べつに若さに驕っていたりはしませんが、私はその老婆よりも自分が労働の成果を発揮できる自信がありました。私は下女として何年も働いてきたのです。両親が借金を残して蒸発し、病弱な弟を学校に入れるために死ぬ気で働いてきました。
高等教育を受けていない私は、学のない女と見做されます。本当は銀行や貿易業に興味がありますが、そもそも面接すら受ける資格がないのです。
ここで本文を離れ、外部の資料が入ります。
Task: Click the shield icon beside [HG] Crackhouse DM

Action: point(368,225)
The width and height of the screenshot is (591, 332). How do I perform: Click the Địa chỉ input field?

面倒を見てきた弟も、去年のはじめに家を出て行きました。毎晩のように家を空ける私を不審に思ったのか、彼は私の後をつけて姉が夜な夜ないかがわしい店で働いているらしいと突き止めたのです。
べつに構いません。
弟を無事に高等教育まで受けさせることが私の目標でしたが、最後の学費の振込はもう既に済ませていましたから。あとは落第などせずに、粛々と勉学に励んでくれれば。
(…………気晴らしがしたいわ)
過去のことを考えると少しだけ気分が塞ぎます。
そうした暗い気持ちを紛らわせてくれるのは、タバコや酒ぐらいです。アルコールの神にあまり愛されていない私の嗜好品はもっぱらタバコでした。
夜にぷかぷかと吸った煙が翌朝まで残らないよう、洗濯や口臭には人一倍気をつけています。ヤニが歯に付かない吸い方も昔教わりましたが、教えてくれた同業者は真っ黄色の歯だったので、その情報の信憑性は疑わしいかもしれません。
部屋の明かりをつけて、鏡の前でニッと笑ってみます。
目立つ汚れはないので問題ないと言えるでしょう。
ぐるぐると目の周りを黒く囲った気の強そうな女が鏡の中でぼんやりとした顔をしています。明日にはこの女が床に跪いて雑巾を掛けるなんて、誰も信じないと思います。なにぶん二人しか居ないメイドなので、どうにか老婆に嫌われないようにする必要があるのですが。